Open calebmor460 opened 1 year ago
I'm not taking it as complaints, don't get me wrong. But I also don't want to doubt people when they say the output is bad, like in this case there was a bug causing the forward pass to run slightly incorrectly, and it's good that I found that. I also don't blame people for not having any other way to determine if the output is off than by comparing it to other implementations, because I don't either. It's a black box after all. Just sometimes I do wish it came more in the form of: "here's the output I got, here's (exactly) how I got it, and here's why I think it's wrong."
But yeah, it's not to be confrontational or anything, I just wish there was a better way of communicating that I don't view Transformers as the standard. Maybe I just need an FAQ. :)
As for the tokenizer, I do plan to add some support special tokens. For models that rely on them it gets messy otherwise, if they have to be inserted after encoding and disappear when decoding.

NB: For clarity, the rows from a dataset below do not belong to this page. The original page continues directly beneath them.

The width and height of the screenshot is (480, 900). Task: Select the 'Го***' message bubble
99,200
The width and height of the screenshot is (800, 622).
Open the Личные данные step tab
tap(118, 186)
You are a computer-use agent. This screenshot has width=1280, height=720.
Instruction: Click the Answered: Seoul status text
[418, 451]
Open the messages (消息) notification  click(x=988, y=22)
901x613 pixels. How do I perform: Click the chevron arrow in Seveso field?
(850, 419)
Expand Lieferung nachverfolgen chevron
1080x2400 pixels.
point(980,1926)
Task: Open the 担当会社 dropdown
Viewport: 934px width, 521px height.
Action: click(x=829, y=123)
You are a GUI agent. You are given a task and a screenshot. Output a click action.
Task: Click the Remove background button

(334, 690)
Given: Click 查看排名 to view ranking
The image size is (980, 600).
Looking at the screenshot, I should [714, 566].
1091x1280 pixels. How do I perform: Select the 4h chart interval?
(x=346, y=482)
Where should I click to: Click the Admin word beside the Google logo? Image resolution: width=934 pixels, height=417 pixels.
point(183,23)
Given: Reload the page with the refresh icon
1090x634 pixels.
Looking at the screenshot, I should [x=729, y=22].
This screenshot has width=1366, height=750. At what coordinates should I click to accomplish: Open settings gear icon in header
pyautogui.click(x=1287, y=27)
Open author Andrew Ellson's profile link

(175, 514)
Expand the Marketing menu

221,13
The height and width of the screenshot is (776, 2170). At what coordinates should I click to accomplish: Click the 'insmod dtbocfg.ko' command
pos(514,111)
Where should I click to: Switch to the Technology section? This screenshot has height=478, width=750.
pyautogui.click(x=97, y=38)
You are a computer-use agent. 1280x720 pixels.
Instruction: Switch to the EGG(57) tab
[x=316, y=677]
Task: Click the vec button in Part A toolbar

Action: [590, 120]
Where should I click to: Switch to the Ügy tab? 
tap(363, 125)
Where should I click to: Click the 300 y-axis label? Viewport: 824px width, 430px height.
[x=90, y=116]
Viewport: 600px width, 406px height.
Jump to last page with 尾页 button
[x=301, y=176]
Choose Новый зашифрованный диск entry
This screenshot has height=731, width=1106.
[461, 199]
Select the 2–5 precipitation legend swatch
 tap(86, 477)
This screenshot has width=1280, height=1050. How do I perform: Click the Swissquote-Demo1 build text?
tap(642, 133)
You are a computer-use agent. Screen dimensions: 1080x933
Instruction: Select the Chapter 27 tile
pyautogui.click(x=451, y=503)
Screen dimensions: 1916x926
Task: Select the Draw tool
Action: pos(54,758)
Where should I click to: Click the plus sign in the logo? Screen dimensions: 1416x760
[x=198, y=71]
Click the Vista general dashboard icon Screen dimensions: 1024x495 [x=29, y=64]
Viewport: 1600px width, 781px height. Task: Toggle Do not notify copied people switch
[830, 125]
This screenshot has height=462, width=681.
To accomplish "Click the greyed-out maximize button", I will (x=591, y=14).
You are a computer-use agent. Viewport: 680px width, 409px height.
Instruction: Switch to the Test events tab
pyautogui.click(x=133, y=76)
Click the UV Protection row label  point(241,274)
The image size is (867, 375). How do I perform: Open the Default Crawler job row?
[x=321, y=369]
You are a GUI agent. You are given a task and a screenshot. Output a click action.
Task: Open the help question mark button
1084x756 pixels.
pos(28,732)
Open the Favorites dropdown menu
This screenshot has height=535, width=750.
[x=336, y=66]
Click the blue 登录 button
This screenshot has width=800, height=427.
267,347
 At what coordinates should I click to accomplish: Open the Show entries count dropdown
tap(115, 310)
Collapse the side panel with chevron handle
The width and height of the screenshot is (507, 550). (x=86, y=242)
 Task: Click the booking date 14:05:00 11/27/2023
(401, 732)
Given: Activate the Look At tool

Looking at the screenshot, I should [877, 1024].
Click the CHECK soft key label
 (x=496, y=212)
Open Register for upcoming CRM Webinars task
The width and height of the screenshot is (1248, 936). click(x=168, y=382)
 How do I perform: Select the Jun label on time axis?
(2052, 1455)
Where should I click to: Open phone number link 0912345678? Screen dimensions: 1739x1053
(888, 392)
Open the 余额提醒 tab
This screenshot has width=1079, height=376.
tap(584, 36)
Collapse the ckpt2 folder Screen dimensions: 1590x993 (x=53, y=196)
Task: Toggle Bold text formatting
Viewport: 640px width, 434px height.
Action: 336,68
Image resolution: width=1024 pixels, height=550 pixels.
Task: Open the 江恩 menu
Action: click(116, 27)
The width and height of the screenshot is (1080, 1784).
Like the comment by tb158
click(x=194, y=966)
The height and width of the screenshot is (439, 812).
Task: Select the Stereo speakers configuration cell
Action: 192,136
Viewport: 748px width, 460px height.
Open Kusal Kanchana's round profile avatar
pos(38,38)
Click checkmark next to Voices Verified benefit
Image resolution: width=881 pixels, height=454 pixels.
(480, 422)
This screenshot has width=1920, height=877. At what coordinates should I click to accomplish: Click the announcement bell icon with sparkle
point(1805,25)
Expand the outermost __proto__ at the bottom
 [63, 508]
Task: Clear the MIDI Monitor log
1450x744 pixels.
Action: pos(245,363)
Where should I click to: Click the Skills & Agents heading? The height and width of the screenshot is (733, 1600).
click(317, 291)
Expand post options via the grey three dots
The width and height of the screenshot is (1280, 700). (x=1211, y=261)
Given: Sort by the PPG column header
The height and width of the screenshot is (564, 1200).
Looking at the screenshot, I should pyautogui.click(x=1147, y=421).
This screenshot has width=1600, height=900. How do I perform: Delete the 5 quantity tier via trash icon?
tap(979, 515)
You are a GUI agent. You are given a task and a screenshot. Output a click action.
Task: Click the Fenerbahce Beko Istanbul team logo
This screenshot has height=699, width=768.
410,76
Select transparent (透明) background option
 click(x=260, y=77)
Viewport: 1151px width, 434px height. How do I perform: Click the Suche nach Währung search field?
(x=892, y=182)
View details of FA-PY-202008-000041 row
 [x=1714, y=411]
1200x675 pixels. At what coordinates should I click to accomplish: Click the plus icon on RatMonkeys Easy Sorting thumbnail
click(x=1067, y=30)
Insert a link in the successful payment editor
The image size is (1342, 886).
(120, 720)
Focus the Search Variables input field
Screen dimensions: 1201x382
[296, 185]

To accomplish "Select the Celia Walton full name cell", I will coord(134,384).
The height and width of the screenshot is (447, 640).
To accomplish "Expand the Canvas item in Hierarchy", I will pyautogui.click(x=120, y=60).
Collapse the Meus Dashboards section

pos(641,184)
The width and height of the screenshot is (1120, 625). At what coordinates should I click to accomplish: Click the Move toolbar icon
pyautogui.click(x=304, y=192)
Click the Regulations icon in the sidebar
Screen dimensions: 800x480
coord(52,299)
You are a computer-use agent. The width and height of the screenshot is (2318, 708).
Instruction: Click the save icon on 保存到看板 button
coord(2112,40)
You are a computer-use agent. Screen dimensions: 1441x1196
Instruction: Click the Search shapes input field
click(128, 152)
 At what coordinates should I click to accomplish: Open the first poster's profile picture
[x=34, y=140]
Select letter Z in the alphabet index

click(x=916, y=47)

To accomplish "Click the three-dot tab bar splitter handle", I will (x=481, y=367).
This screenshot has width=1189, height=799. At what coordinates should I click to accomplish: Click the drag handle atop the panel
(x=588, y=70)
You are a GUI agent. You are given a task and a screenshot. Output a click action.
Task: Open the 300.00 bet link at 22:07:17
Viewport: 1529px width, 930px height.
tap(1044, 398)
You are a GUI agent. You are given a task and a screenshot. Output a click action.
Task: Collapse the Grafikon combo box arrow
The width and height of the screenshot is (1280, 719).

So... how do things stand with the special tokens?
Having studied it a bit, it seems the authors of SentencePiece go out of their way to explain that control symbols are categorically invalid inputs to the encoder. Meanwhile, Transformers implements a very elaborate workaround so they can be encoded anyway. I imagine those two teams don't like each other very much.
Anyway, it wouldn't be too difficult to emulate what Transformers does, but it would be kind of messy so I'm wondering how many models actually include control symbols in their prompt format. Is it unique to Wizard-Vicuna, or is it more common than that?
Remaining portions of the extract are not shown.